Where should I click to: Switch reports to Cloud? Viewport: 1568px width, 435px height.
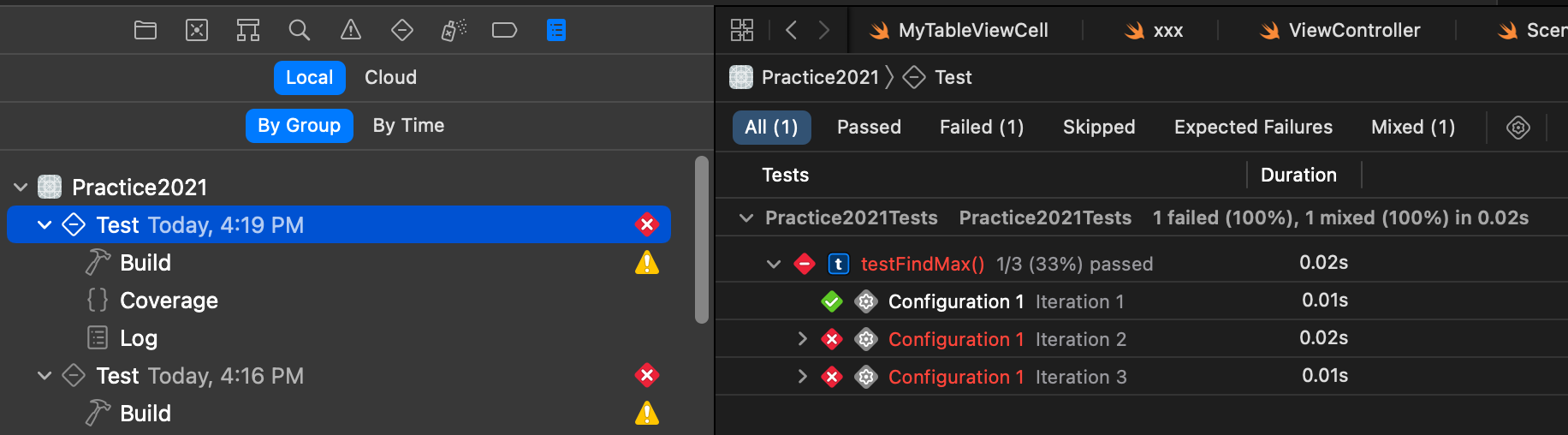point(390,78)
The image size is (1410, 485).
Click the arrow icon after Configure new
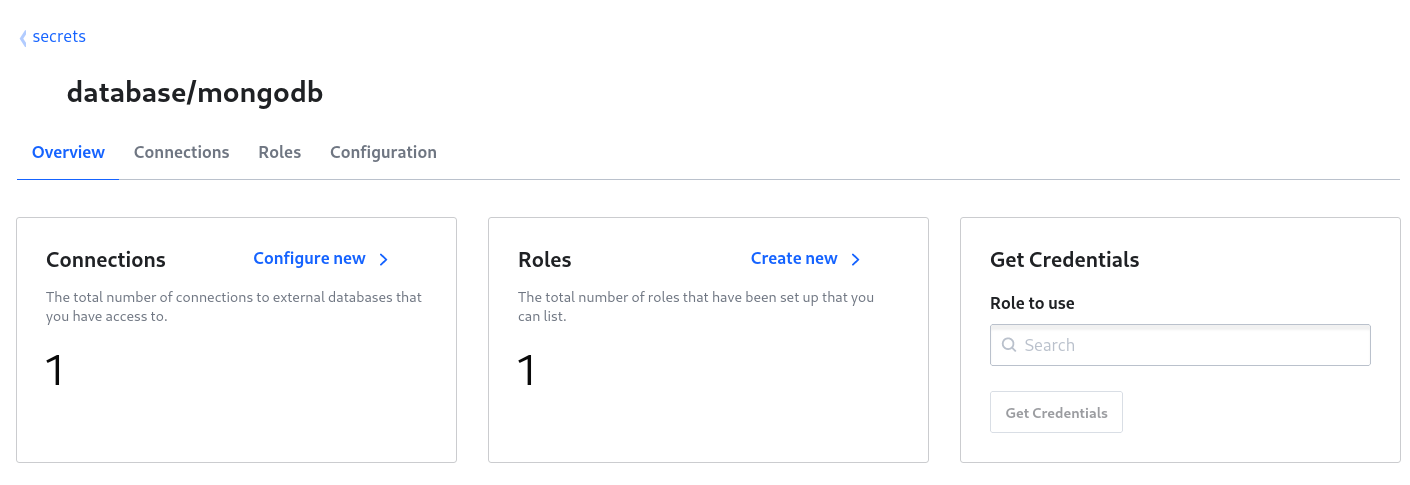coord(384,260)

• EXERCISE: Transcribe the whole of the data exactly, minus any pictures.

• EXERCISE SOLUTION:
Where should I click to: Switch reports to Cloud? Viewport: 1568px width, 435px height.
point(390,78)
The image size is (1410, 485).
Click the arrow icon after Configure new
coord(384,260)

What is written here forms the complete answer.